Restoration Hardware, the furnishings retailer that sells antique iron calipers and German carnival noses, already boasts a wide range of oddities and torture-chamber-chic decor, but with its latest store, a 40,000-square-foot behemoth in Boston's former New England Museum of Natural History, the brand will blow the door of unusual offerings wide open. Despite all the fanfare and hubbub of its grand opening party, which was so popular it, much like the college ragers of yore, got shut down by police, the store has yet to open to the public. While the brand is still working out the precise opening date for RH Boston, The Gallery at the Historic Museum of Natural History, it has been made exceedingly clear that, when it does, shoppers will have access to a veritable cornucopia of bonkers features, architectural details, and decorative flourishes, not to mention a fancy-pants elevator and iron and brass fixtures everywhere. Don't believe it? Here now, 14 crazy things that might otherwise be considered unthinkable for a furniture store:
14. A fresh floral boutique, because daffodils would look divine with a metal bullshead.
13. A wine bar featuring bottles from Napa Valley.
12. An indoor conservatory (above) with "trickling fountains," "reproduction heritage olive trees" and "a 24-foot illuminated steel Eiffel Tower," all per the release.

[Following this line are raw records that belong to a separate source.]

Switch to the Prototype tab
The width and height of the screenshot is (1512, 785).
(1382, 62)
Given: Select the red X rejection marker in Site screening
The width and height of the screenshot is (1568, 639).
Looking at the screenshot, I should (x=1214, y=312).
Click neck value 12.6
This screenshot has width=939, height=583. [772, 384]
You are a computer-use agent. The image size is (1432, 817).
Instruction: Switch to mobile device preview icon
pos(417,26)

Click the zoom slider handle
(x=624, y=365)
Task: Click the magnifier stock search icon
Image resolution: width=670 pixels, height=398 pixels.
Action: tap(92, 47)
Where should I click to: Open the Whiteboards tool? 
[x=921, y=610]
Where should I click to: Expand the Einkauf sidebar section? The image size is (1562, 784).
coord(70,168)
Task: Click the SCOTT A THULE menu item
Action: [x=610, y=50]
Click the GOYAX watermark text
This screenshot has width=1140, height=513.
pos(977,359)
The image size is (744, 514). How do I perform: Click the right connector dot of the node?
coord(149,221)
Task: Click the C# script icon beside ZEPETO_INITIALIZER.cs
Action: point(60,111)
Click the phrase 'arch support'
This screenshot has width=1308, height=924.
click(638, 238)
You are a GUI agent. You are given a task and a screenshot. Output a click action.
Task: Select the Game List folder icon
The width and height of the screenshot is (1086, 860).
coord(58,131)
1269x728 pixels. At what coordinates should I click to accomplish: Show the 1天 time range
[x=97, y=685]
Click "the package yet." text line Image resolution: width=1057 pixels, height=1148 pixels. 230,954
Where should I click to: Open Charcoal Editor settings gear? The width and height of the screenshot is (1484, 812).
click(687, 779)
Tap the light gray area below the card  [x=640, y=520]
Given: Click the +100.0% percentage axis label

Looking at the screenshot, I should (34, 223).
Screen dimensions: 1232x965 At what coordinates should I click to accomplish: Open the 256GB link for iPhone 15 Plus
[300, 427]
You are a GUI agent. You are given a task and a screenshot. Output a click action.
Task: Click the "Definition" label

11. A 100-year-old beer bar salvaged from a local Boston pub. Obviously.
9. An open-for-play billiard room (above) with a refurbished vintage Brunswick table.
8. A "Music Room" designed as "a tribute to the days of vinyl, rock 'n' roll, and Motown."
7. A cinema with "an antique popcorn machine from the 1930s from the World's Fair."
6. An library featuring design magazines and newspapers from around the globe.
5. More than 150 chandeliers.
4. A pavilion of glass and steel designed by architect James Gillam of Backen, Gillam, and Kroeger Architects.
3. Adding to the ever-growing list of things inspired by Versailles: an "18-foot antiqued mirrored archways reflecting 12 sparkling crystal chandeliers reminiscent of the Palace of Versailles."
2. Exterior lighting by Ross De Alessi, who has illuminated historic monuments such as the Palace of Fine Arts in San Francisco.
1. The pièce de résistance: a recreation of an 1892 traction-and-counterweight elevator (above), inspired by the model in L.A.'s Bradbury Building. It's a showstopper, to be sure. It's also literally stopping the show—elevator issues are part of what's stalled the store's opening.
BONUS ROUND: The brand will eventually open an adjoining restaurant.